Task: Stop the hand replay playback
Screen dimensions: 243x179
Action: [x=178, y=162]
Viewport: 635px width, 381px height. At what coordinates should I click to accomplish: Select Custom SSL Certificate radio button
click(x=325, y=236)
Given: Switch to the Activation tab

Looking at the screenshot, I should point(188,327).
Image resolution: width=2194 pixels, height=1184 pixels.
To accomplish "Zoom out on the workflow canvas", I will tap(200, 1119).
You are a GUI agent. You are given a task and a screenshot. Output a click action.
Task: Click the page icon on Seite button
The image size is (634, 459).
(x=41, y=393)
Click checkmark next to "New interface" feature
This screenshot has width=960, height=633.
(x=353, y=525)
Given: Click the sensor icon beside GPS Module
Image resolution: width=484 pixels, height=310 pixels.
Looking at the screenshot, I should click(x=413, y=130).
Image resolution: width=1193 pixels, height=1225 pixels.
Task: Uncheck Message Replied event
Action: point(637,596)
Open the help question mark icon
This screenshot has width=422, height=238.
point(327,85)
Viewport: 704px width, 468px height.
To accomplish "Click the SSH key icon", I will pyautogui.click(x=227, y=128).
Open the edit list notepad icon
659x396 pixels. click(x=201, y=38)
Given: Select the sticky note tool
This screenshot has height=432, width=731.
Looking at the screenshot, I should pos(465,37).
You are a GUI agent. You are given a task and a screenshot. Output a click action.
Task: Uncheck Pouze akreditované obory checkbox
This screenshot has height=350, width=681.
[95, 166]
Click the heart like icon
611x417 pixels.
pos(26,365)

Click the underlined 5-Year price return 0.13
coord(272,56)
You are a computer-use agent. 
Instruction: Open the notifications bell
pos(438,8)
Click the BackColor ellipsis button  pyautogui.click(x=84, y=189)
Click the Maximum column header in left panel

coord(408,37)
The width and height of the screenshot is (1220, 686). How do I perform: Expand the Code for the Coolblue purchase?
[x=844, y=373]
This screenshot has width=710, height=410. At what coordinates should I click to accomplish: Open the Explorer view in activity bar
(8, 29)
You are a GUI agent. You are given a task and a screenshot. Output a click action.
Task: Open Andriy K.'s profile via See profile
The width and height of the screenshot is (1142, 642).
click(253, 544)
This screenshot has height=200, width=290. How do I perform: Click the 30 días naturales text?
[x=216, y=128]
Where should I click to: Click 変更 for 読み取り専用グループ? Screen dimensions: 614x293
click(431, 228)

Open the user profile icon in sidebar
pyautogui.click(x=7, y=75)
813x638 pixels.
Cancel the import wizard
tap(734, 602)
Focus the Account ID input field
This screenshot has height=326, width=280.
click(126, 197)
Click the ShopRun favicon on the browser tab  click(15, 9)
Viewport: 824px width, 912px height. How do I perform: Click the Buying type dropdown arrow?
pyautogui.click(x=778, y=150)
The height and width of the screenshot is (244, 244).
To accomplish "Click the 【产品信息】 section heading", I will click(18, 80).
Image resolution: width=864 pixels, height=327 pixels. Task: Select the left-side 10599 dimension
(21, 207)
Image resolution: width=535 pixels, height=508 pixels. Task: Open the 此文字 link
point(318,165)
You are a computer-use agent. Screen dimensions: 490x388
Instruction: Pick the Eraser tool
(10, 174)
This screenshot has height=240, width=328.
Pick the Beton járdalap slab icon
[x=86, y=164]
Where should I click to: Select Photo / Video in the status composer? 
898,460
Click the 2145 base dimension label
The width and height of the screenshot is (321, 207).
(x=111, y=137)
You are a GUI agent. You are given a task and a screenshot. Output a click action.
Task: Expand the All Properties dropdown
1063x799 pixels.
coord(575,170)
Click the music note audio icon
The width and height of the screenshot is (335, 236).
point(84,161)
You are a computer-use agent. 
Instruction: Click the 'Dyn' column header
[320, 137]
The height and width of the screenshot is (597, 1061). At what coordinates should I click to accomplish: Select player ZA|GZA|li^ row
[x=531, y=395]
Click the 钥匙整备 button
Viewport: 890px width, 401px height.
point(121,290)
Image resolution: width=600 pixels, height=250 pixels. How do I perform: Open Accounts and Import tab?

WHAT YOU SHOULD DO.
Rewrite the listing from the line with "Click the underlined 5-Year price return 0.13" to the line with "coord(408,37)", changing "notifications bell" to "alerts bell" and leaving every other part untouched.

EXPECTED ANSWER.
Click the underlined 5-Year price return 0.13
coord(272,56)
You are a computer-use agent. 
Instruction: Open the alerts bell
pos(438,8)
Click the BackColor ellipsis button  pyautogui.click(x=84, y=189)
Click the Maximum column header in left panel

coord(408,37)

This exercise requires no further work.